Don't rely on friends to help you. It's fine to let them read it, and get feedback on the story, but using them as editors is risky. First of all, friends are shy about hurting your feelings if they mark "too many" mistakes, and frankly, they may lack the education to assist you.

I hesitate to say this....but PLEASE, to those of you here who are planning to submit your manuscripts for publication: heed the advice above. There are several people who have great stories, but have committed all of the above mistakes, and I guarantee you're going to get rejection letters. Hire a pro and polish, THEN submit.
 

MaureenO

Another Infidel
How to write what you write depends on what and who you're writing for. If you're writing for yourself, there only exist the rules you set for yourself.

Romance writing rules are far different than are children's books; biographies; scientific studies, all sorts of fiction and non-fiction.

To someone who aspires to pen the Great American Novel, I suggest you write what you know and write it well.

Single out your audience and write to them.

If you admire Robert Frost, Emily Dickenson and their poetry, study them and get to "know" them--how they thought, lived and dreamed.

Dickenson was agoraphobic, you know, and rarely left her home during her brief life. She rarely entertained visitors from the same room, she would converse with them from an adjacent room. Robert Louis Stevenson was sickly and drew his inspiration from what he would liked to have done had he been healthy. His body was weak, but his imagination was as strong as any I've seen.

Henry David Thoreau is amongst my favourites to read by a crackling fire in a big chair near my front windows under a soft light when it's snowing against the panes. A cup of hot, lemon tea and a dish of ginger snaps sends me to Heaven until it's time to start supper.

Different audiences require different writing "rules," however, you may break as many of those rules as you choose as long as you do it well.

You do not always have to "colour between the lines."

Remember, there is an enormous difference between a writer and an author. You CAN be both, you know.

Mo :rs:
 

fruit loop

Inactive
Romance writing rules are far different than are children's books; biographies; scientific studies, all sorts of fiction and non-fiction.

Not true. The same construction guidelines apply. Check the submission guidelines for any publisher, and their advice to writers (most have a page of links), and you will see.

The romance genre is no different than others in that editors expect the author to have basic grammar, punctuation and composition skills.

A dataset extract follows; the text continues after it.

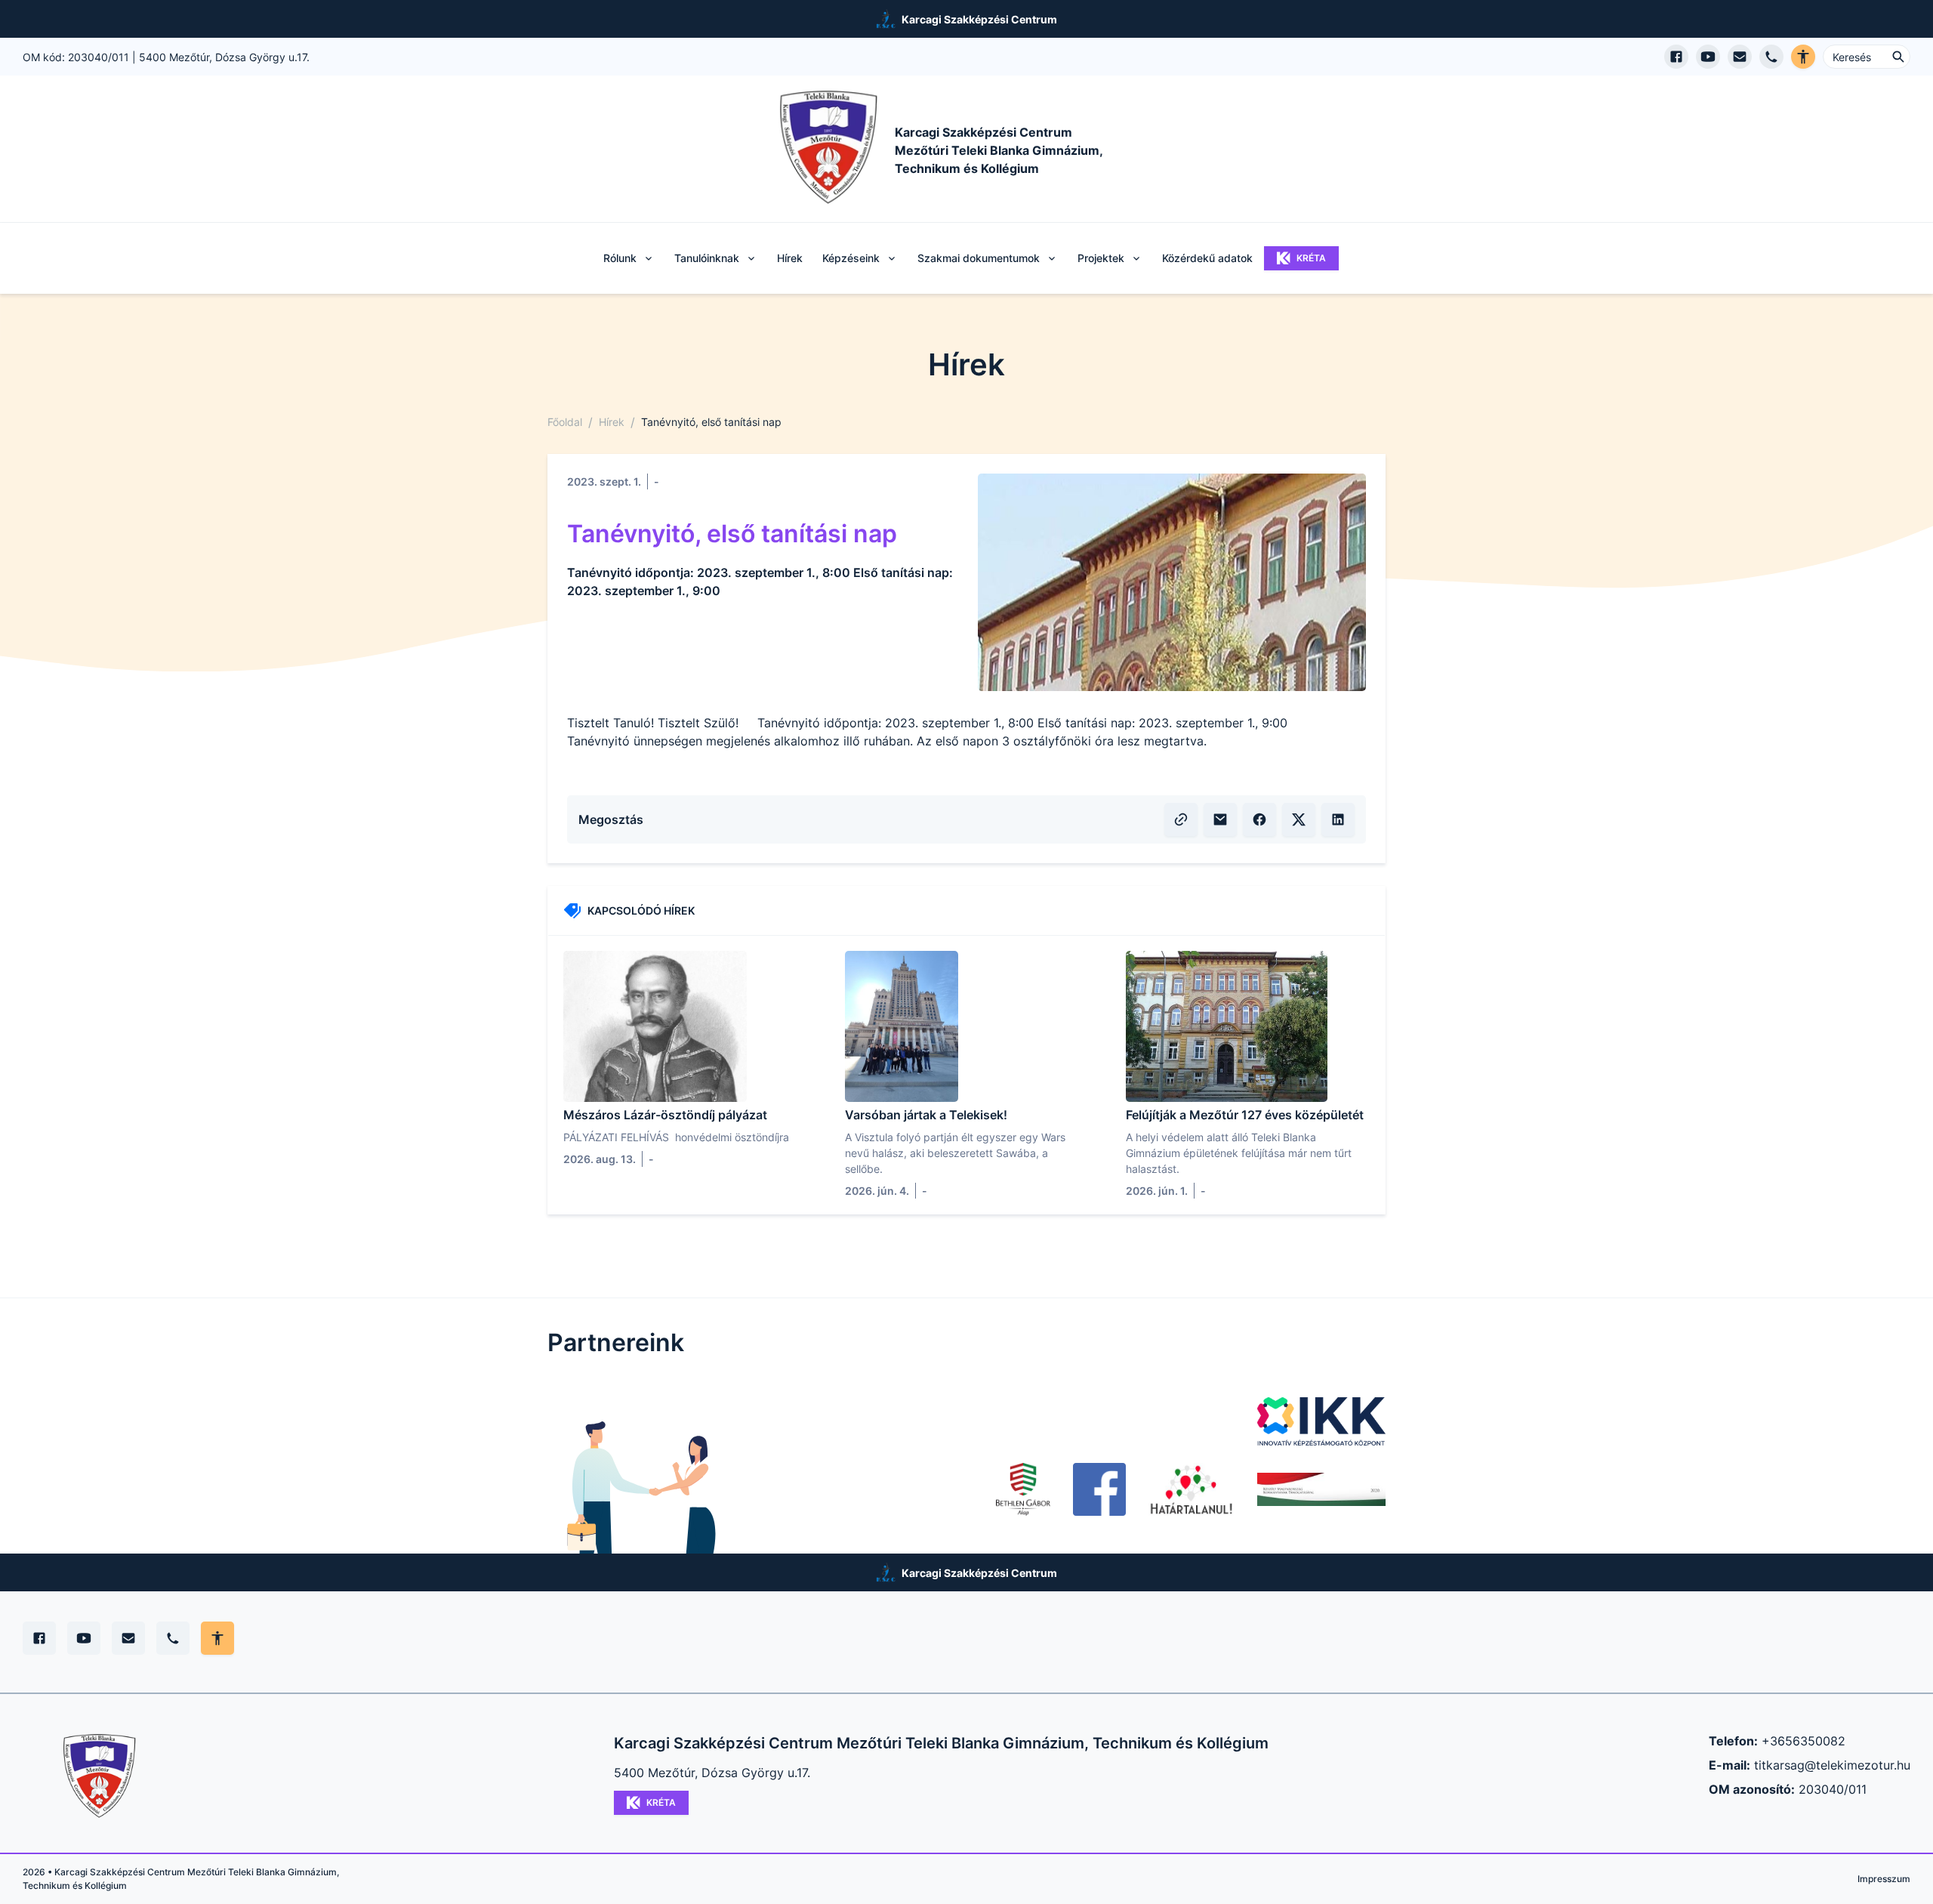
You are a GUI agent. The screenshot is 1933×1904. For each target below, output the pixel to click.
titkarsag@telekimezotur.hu (1832, 1765)
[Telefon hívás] (1771, 57)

What I gave above are BASIC rules of professional writing. You'd likely fail a college composition course with the mistakes I listed above, particularly Passive Voice.


you may break as many of those rules as you choose as long as you do it well.


Not if you want to make it past the slush pile. Once you're established, you can break some rules....not while you're trying to break INTO the industry. You will be sorely disappointed when you try to get an agent or submit to a publisher with a badly constructed manuscript.

Back to work.

Wrong homophones are a bad habit of many people here. I'm astounded by the number of folks who don't know the difference between "loose" and "lose"! You LOSE your keys because your pockets were too LOOSE.

Poor punctuation. I roll my eyes whenever I see a comma after the word "but." WHY DO THEY DO THIS???? Apostrophes? Don't get me started. Learn the difference between its and it's, please. One is a possessive, the other a contraction.

Next up: Editing, or Thou Shalt Not Depend Upon Thy Spellchecker.
 

fruit loop

Inactive
The Many Sins of Spellcheck

The average spell-checking software program has a vocabulary of twenty to forty thousand words. The English language has many times that.

The joke about spellcheck missing "eye fix miss steaks ewe can knot sea" is anything but a joke. Spellcheck will tell you that the sentence is okay....because those words aren't misspelled.

Most spellcheck programs don't include diacritics at all.

Word uses superscript for placements. This is not always correct. 1st place, as in "I won first place in a race," is appropriate. If you are referring to the 1st Regiment of Cavalry, however, it's not. An author must be mindful of this and correct as she writes.

Spellcheck won't fix grammar (and the grammar check sometimes misses things for the same reason Spellcheck does).

Spellcheck won't find typos, such as missing periods, commas.....

Moral of the story: don't depend on Spellcheck. PROOFREAD...and then proofread again.